E-mail, WhatsApp, chat, internet...

Neste ano de 2018, foram muitas as formas de entrar em contato com o IAD para ter a sua demanda resolvida. Mas, para aqueles que ainda preferem uma boa ligação telefônica, ligar para o IAD e ser atendido pela Débora Natália foi um privilégio. Natália foi escolhida para o prêmio Colaborador Destaque 2018 por representar quem melhor espelhou o conjunto de valores defendidos pelo Instituto, como produtividade, pontualidade, assiduidade, relação interpessoal, ideias construtivas, entre outros. 

Para Eváriston Serpa, administrador da clínica IAD Brasília, esse prêmio faz com que o colaborador se sinta parte do IAD e de seu sucesso. “Para chegar ao destaque do ano, reunimos os supervisores e avaliamos os colaboradores baseados nos critérios: feedback, preenchimento do Plano de Desenvolvimento Individual, produtividade, pontualidade, assiduidade, relação interpessoal, relacionamento com a liderança e pares, ideias construtivas e valor à empresa, retorno de situações no setor e vontade de melhorias”, explica Eváriston. Com base nesse perfil, chegou-se ao nome da Natália.

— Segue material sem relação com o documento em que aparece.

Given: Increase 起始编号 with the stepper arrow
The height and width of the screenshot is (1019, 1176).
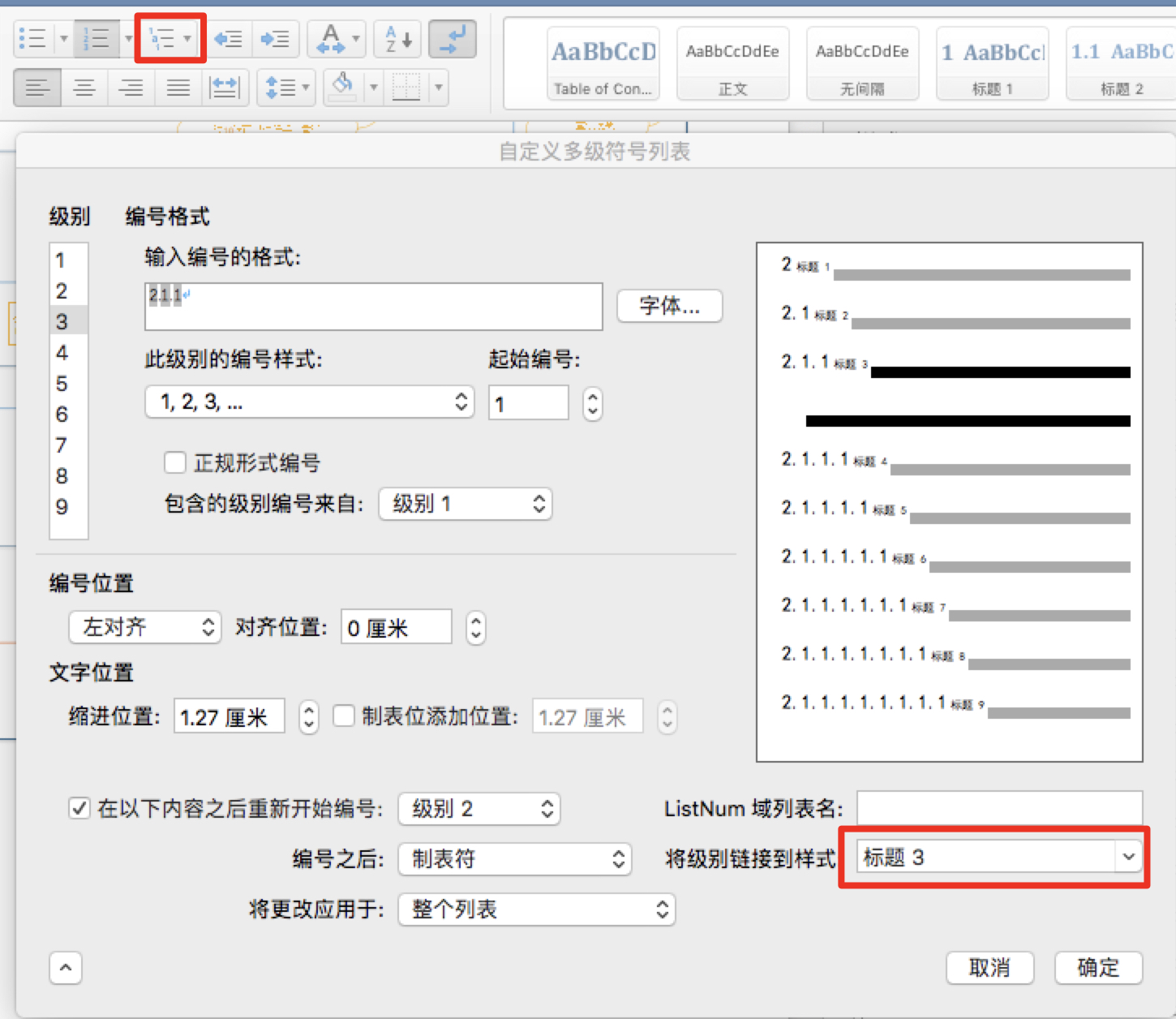Looking at the screenshot, I should pos(592,398).
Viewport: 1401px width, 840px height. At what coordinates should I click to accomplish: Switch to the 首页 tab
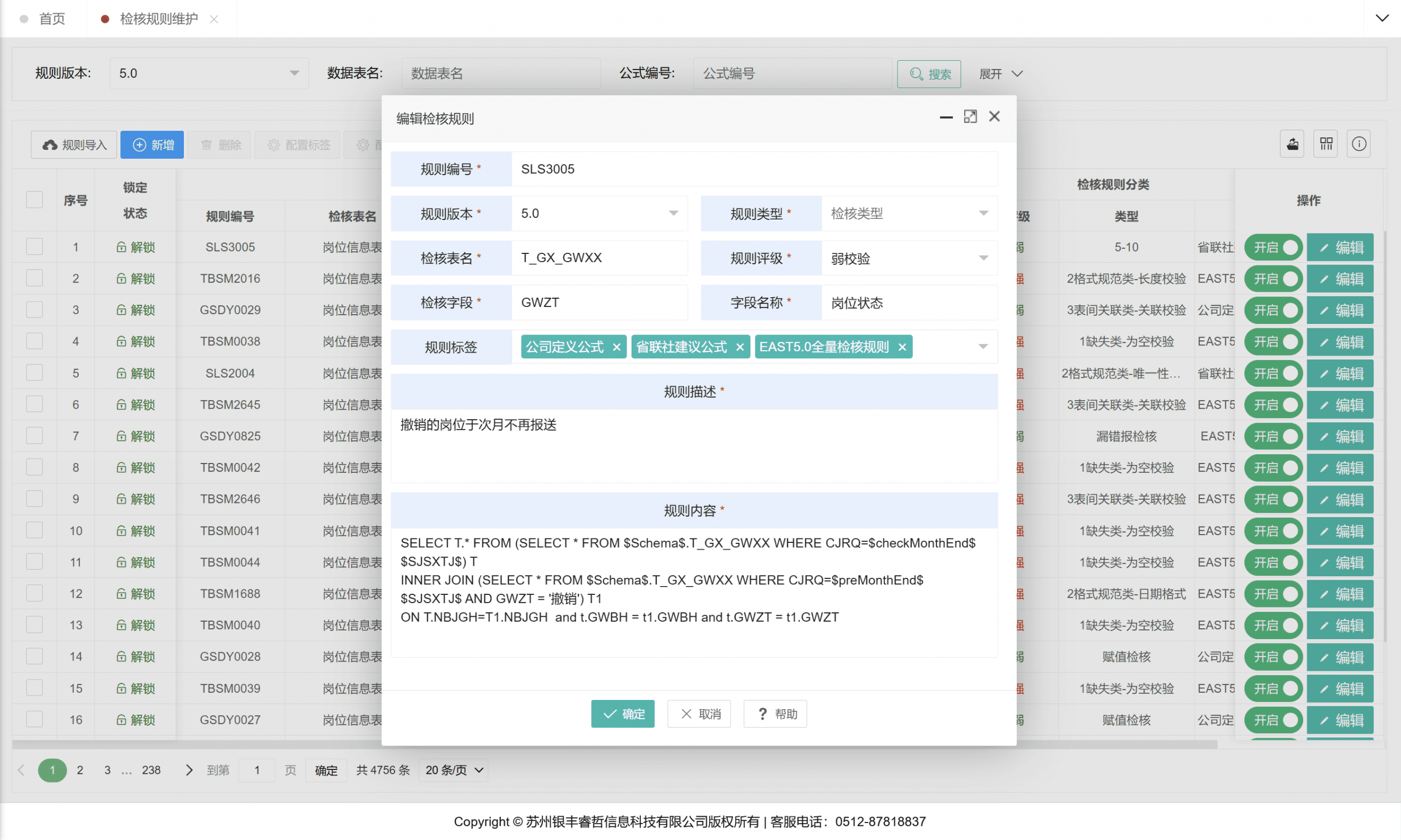pyautogui.click(x=51, y=19)
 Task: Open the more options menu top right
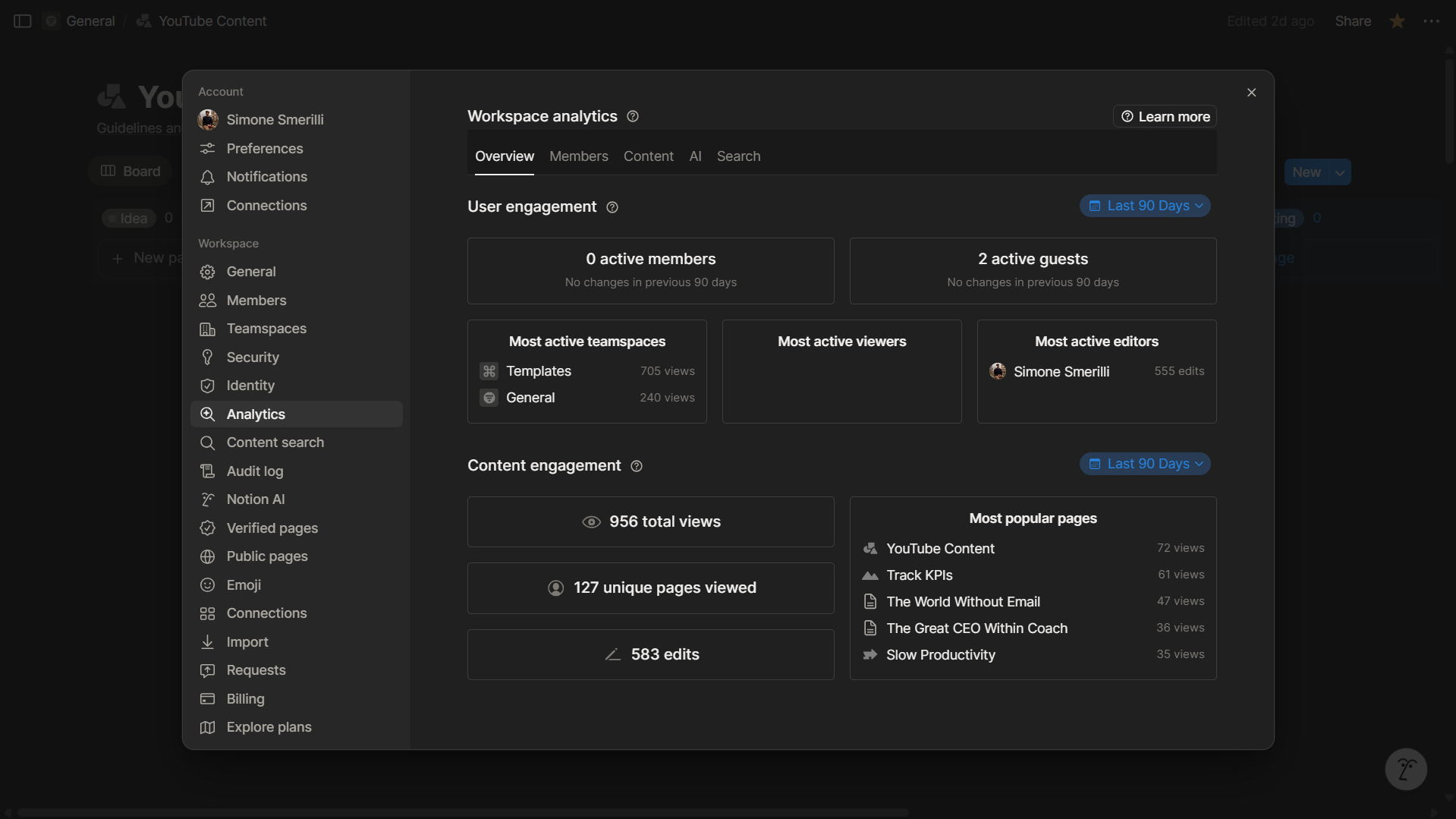(x=1432, y=20)
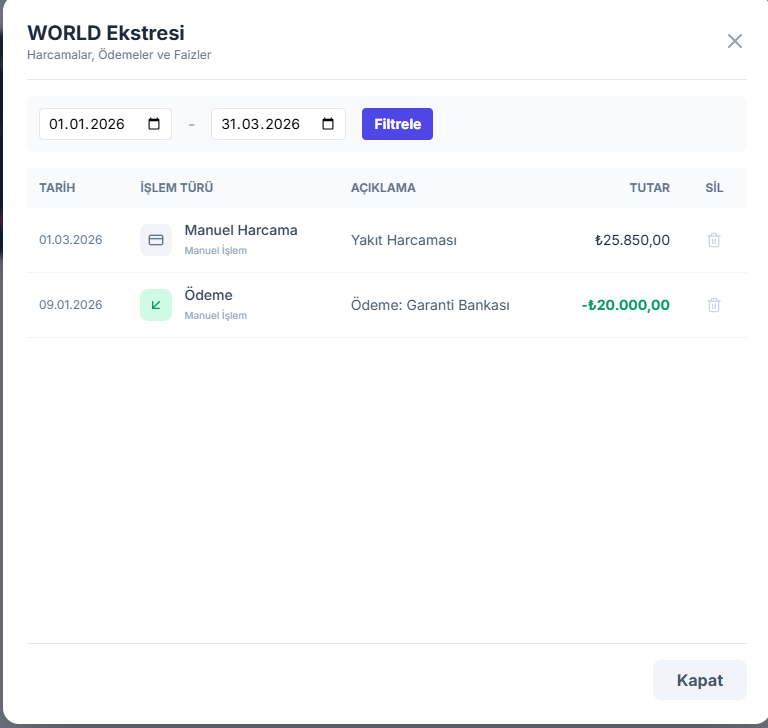This screenshot has width=768, height=728.
Task: Select the Manuel Harcama row label
Action: [x=241, y=230]
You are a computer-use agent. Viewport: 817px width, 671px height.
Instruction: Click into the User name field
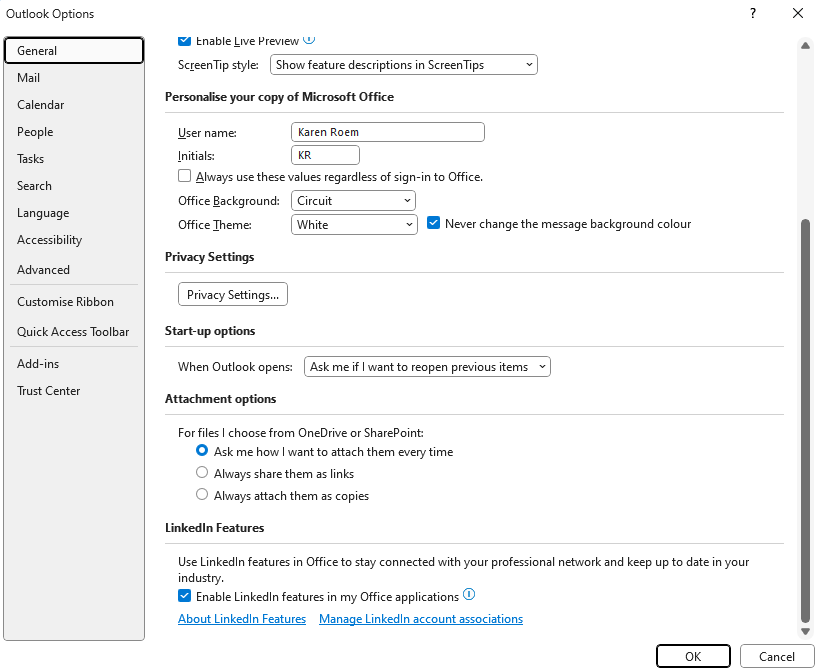(x=388, y=132)
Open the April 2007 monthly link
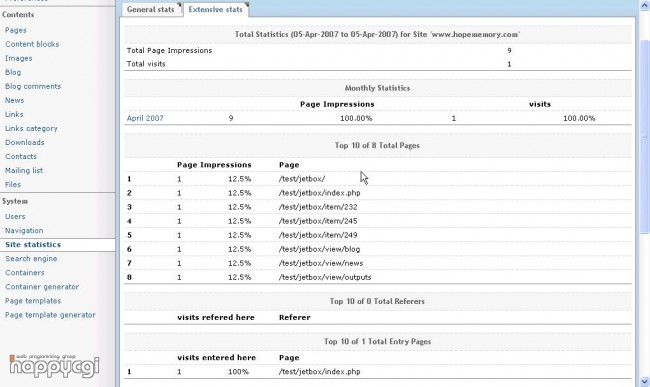Viewport: 650px width, 387px height. click(145, 118)

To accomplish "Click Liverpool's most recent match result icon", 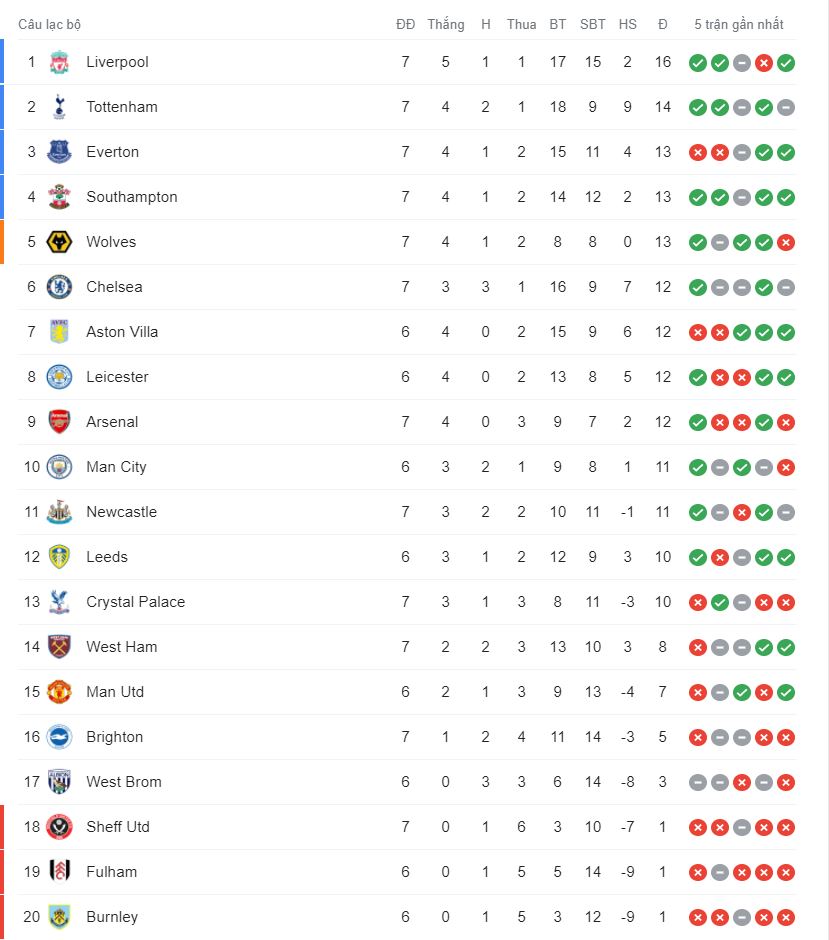I will (x=786, y=62).
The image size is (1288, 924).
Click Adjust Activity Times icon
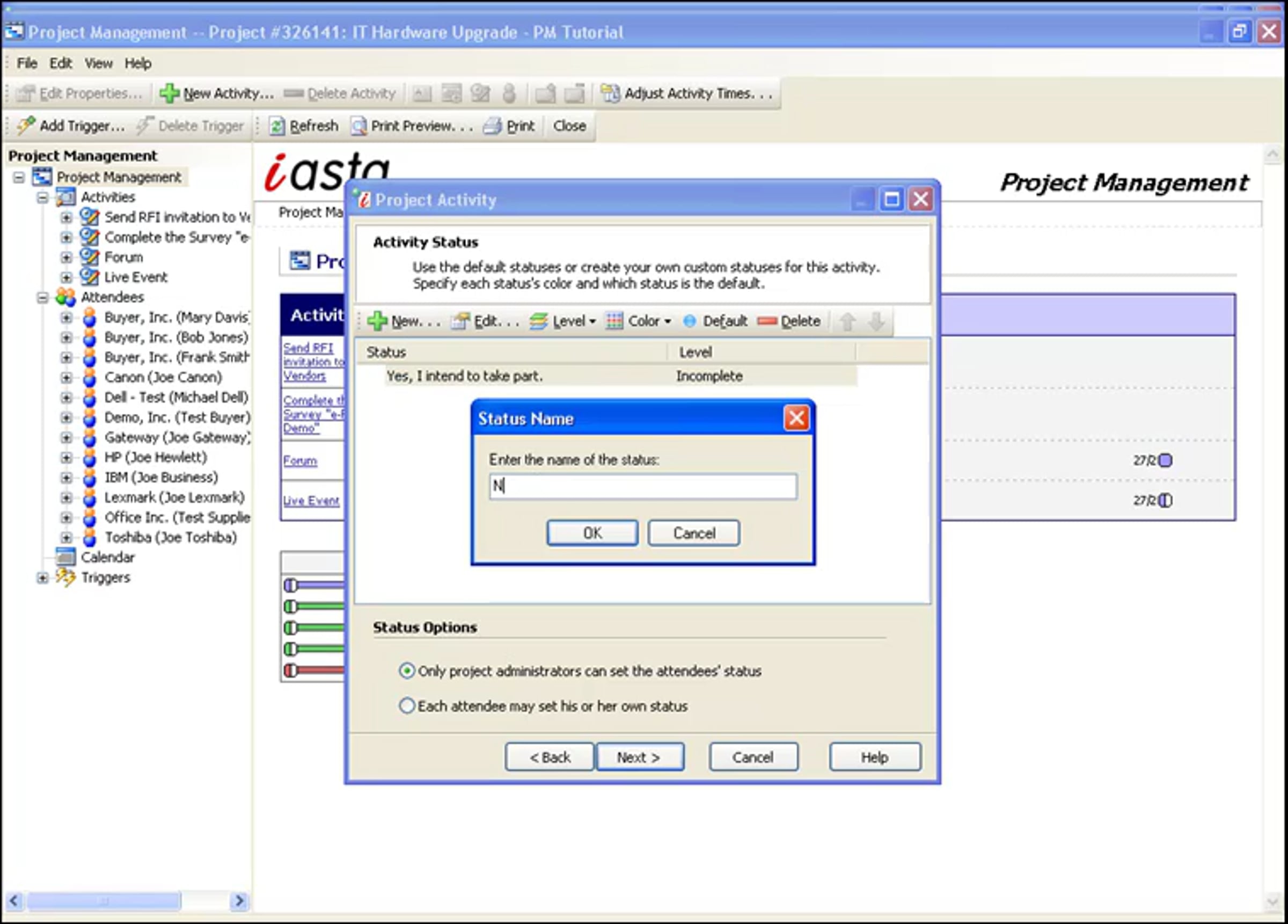tap(611, 94)
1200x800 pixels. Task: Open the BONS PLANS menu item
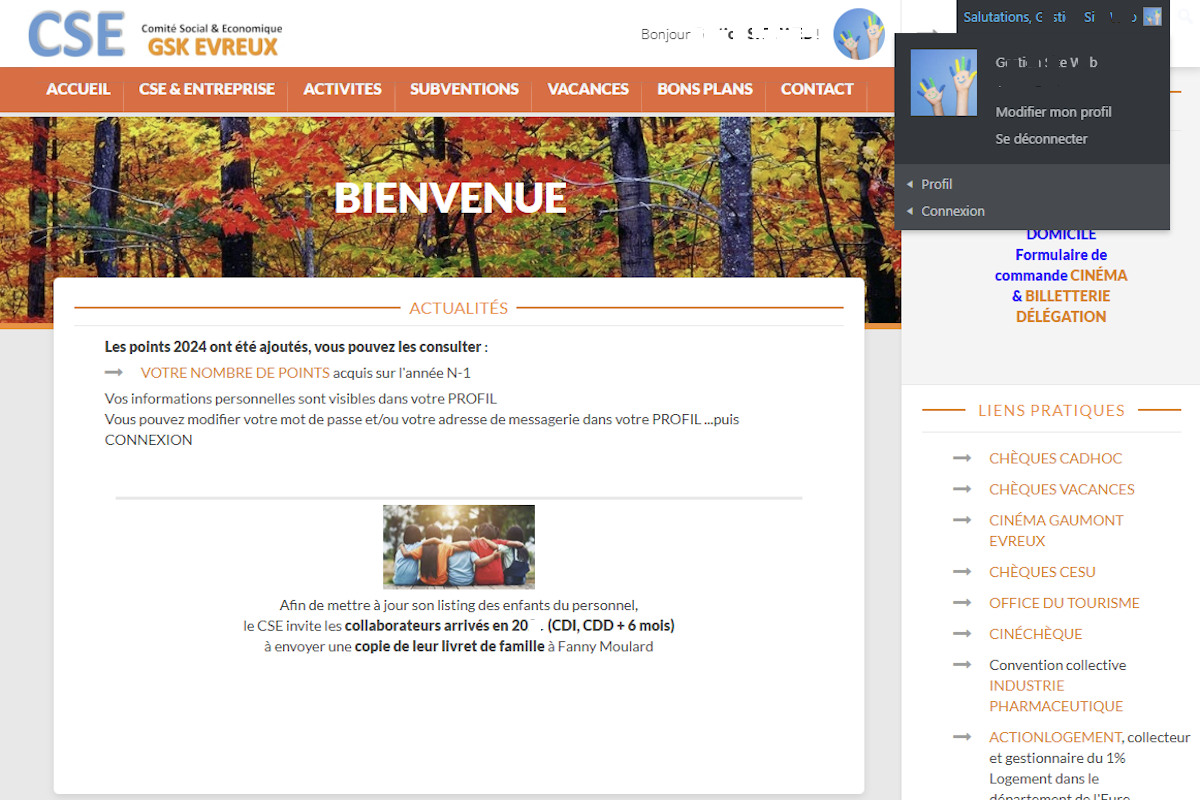coord(704,89)
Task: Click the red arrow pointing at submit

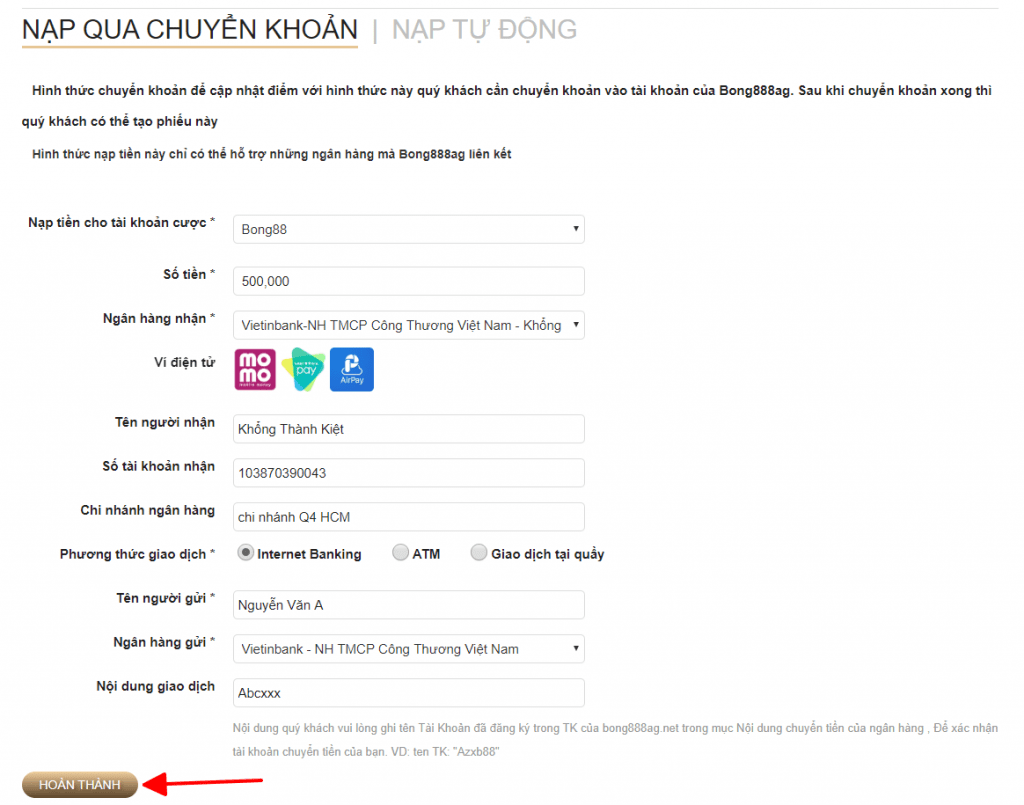Action: pos(200,784)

A Débora Natália está no IAD há pouco mais de um ano e já sagrou-se vencedora pelo esforço e dedicação durante esse período. Ela falou sobre a alegria de receber o prêmio Colaborador Destaque 2018:

“O empenho e dedicação sempre irão nos levar mais longe! Hoje quero agradecer ao IAD por ter me dado o privilégio de ser a funcionária destaque 2018. Estou muito feliz por fazer parte desta excelente empresa e sinto que estou fazendo a coisa certa, pois o sucesso é um trabalho diário que só pode ser alcançado com perseverança.”

Débora Natália de Brito

Telefonista

Parabéns, Débora Natália! Sua dedicação é um exemplo para todos e um grande orgulho para nossa clínica.